When an article appears that promises physicians can make more money by opting out of all insurance, it raises my skeptical eyebrow. Invariably, when one digs into the model, the holes appear. You can reduce your overhead, but making the same or more money requires income from someplace. The so-called “concierge” practices charge patients a hefty annual fee, which guarantees income for the physician.
First, no he doesn’t. He runs the practice with one medical assistant. He doesn’t allow for this person being out for illness, vacation and so on. He takes no insurance, and charges a flat fee for office visits, regardless of time or complexity. He bills separately for labs, which he sends out to a lab, pays the lab, and marks up the invoice.
In his calculation of overhead, he doesn’t include facility costs, since he owns the building. At the very least, a depreciation amount needs to be added. His insurance costs, which include malpractice and property, are about $10,000, which seems low. He has no accounting or legal fees (things like tax returns), low office supply costs (still using paper I guess), answering service fees, and so on.

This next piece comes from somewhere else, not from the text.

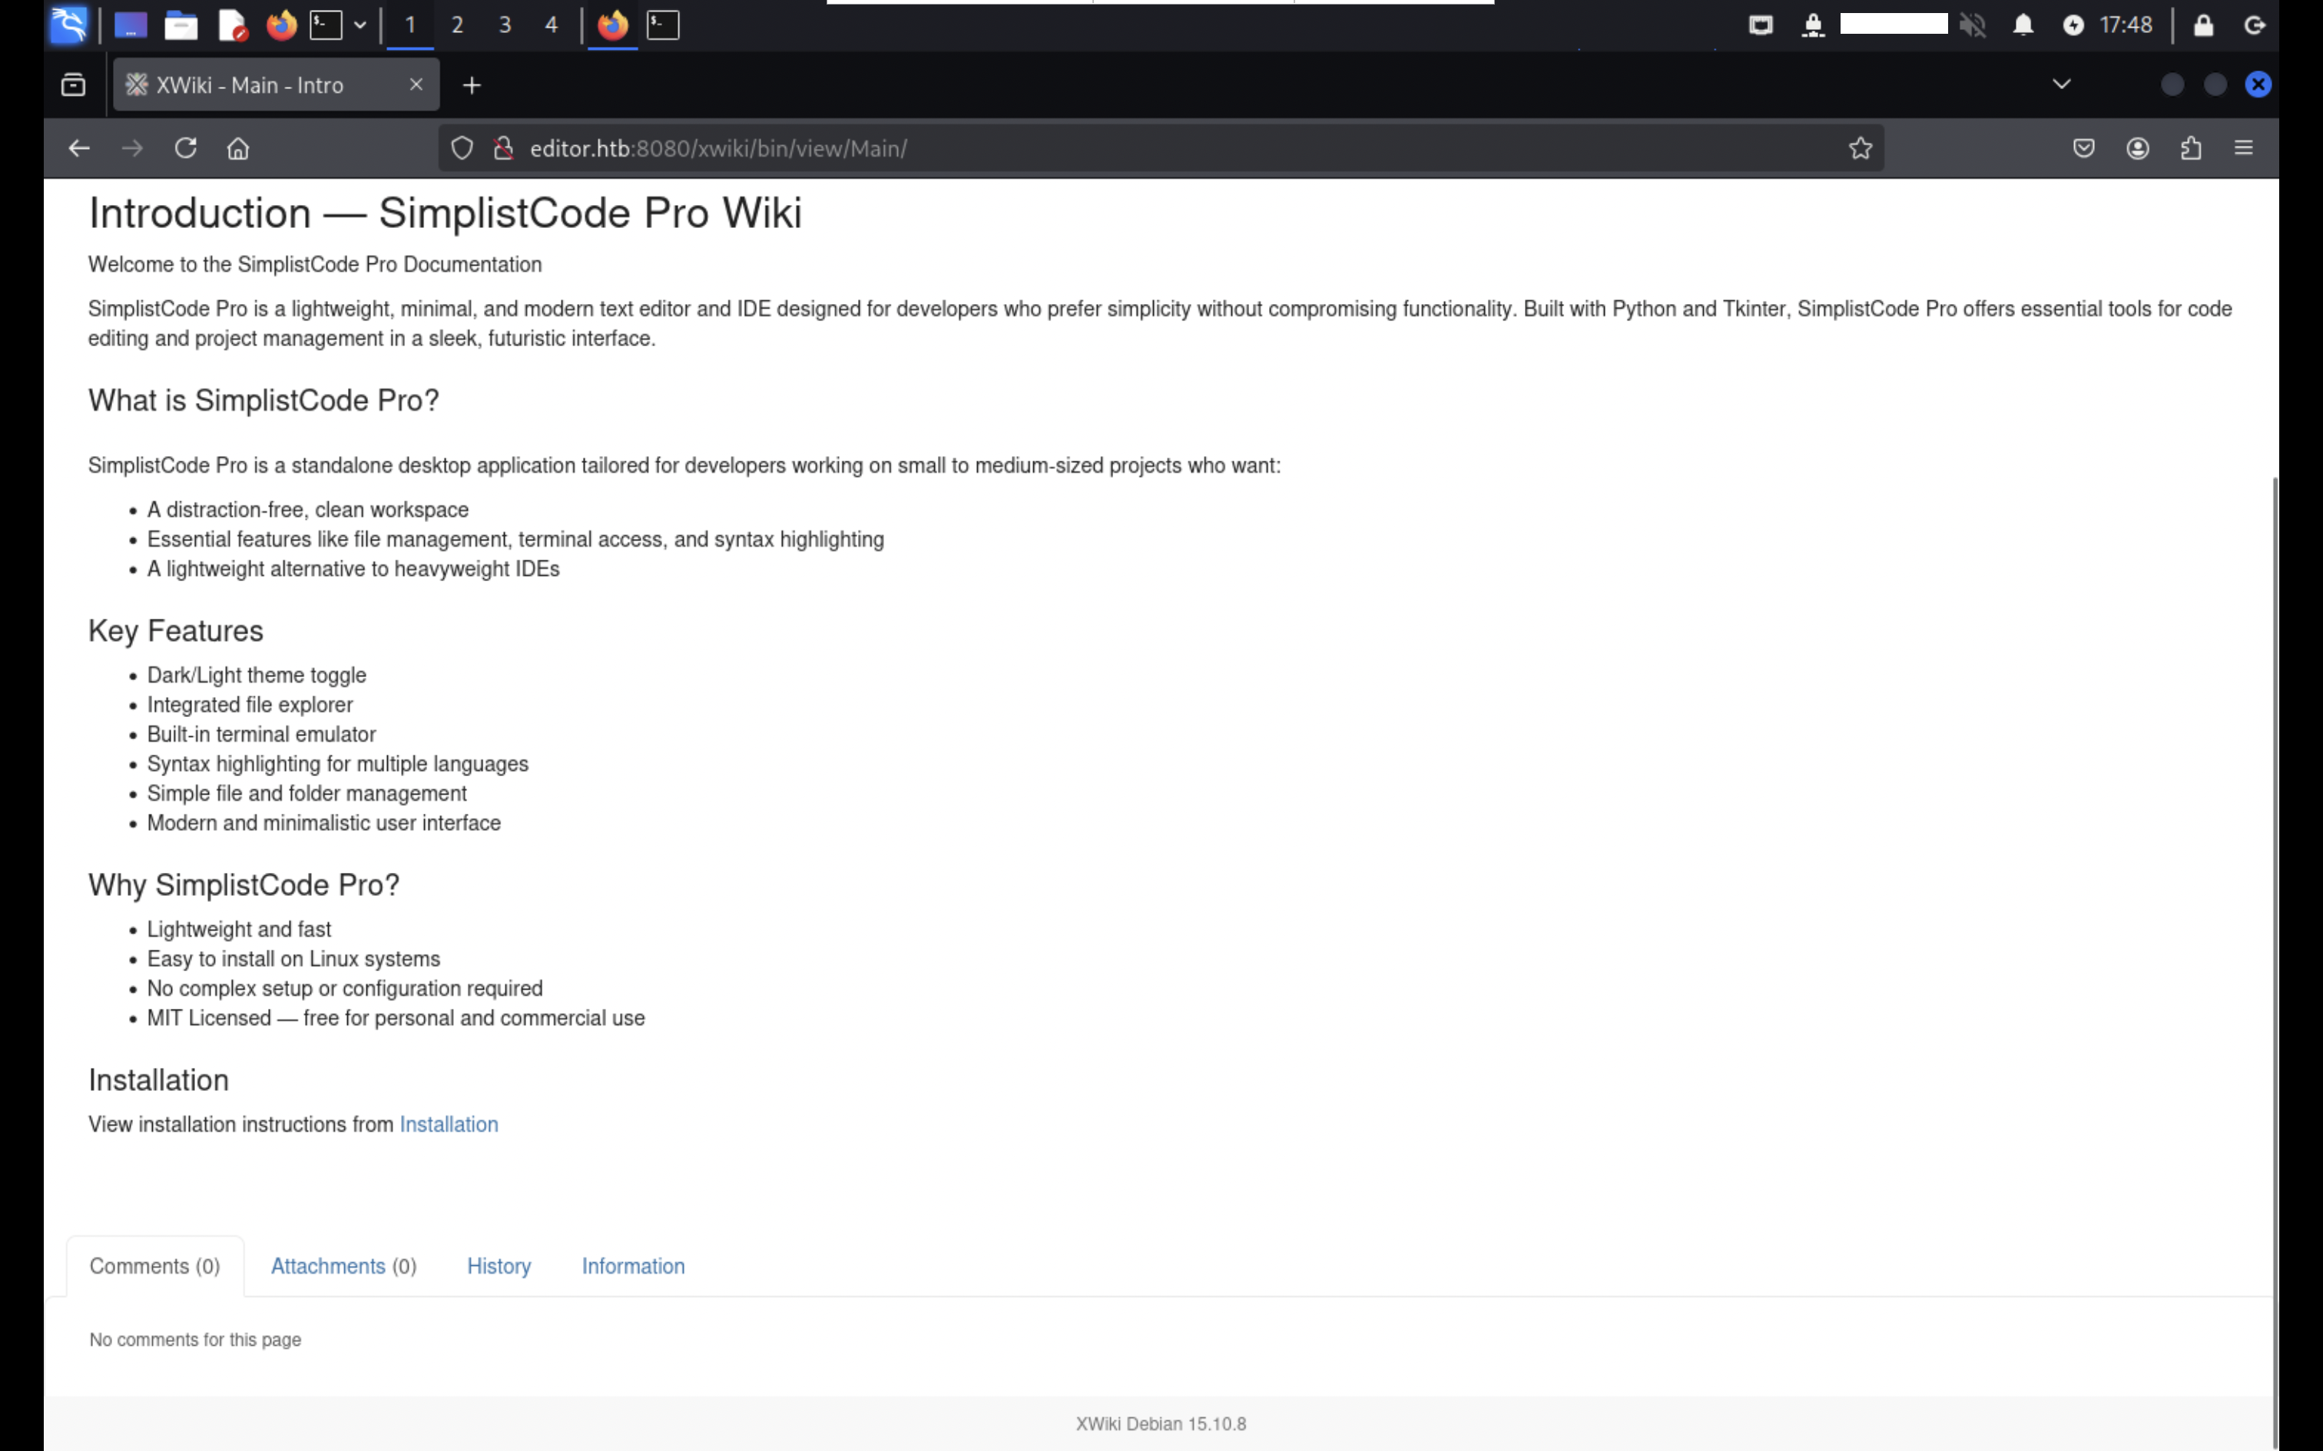
Task: Open the terminal launcher dropdown arrow
Action: pos(360,25)
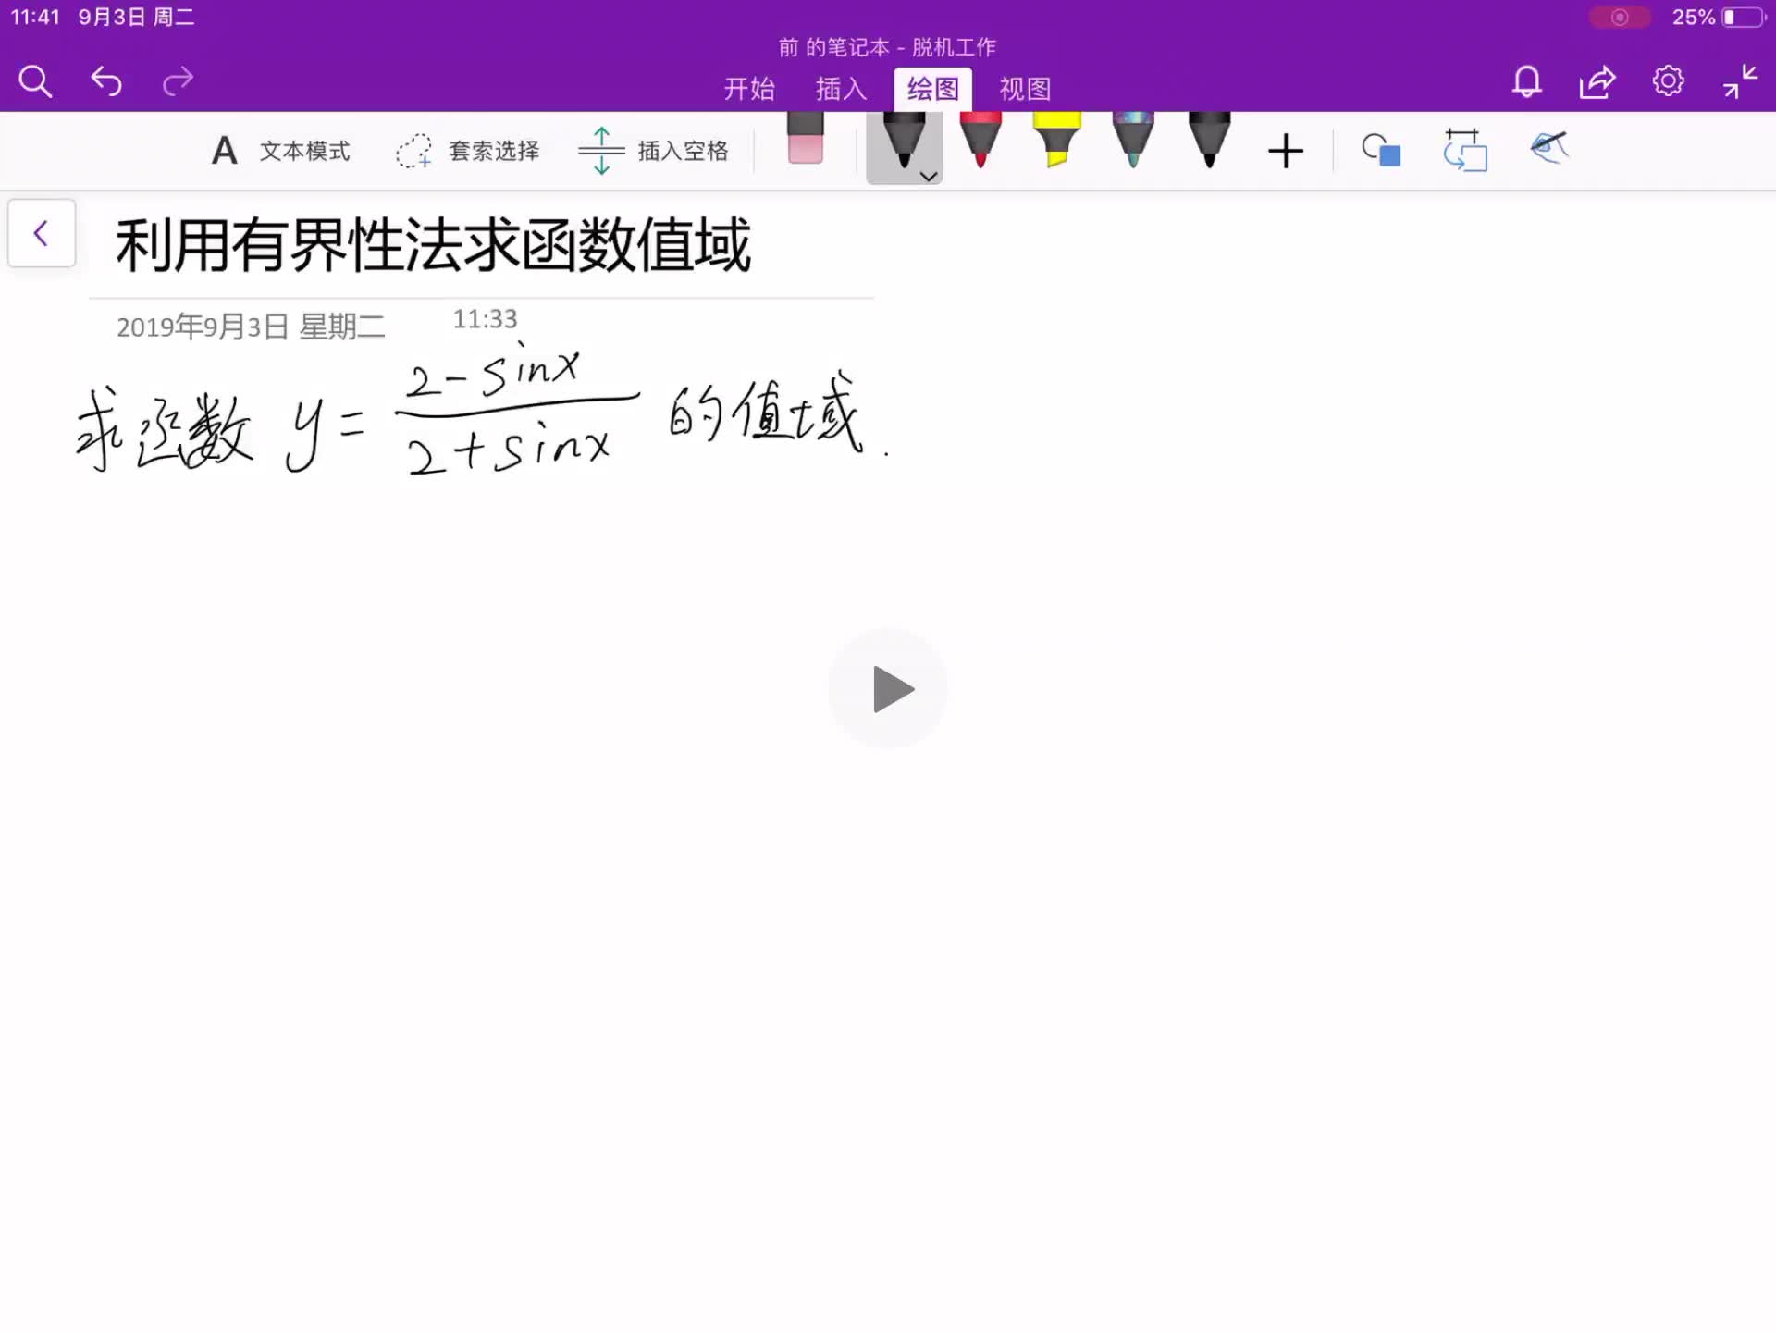Screen dimensions: 1776x1332
Task: Open the selected black pen's options chevron
Action: (930, 176)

Most importantly, he runs with only one staff person. This person has to answer the phones (appointments, prescription refills, etc), complete the invoices and assist with the exam. Of course, if he sees patients alone, he could do this. When the assistant is at lunch, out sick, etc, he can do it himself — or go to service.
OK — let’s raise his overhead to $90,000 a year. Let’s set a personal income target of $140,000 annually. Let’s accept his average revenue of $82 per visit, and let’s say he works 200 days a year. That works out to 2,805 visits per year, or 14.02 visits per day.
Caution: This is not a full feasibility analysis. I believe that the real patient volume will have to be higher. The more important lesson may be in learning to run a leaner operation.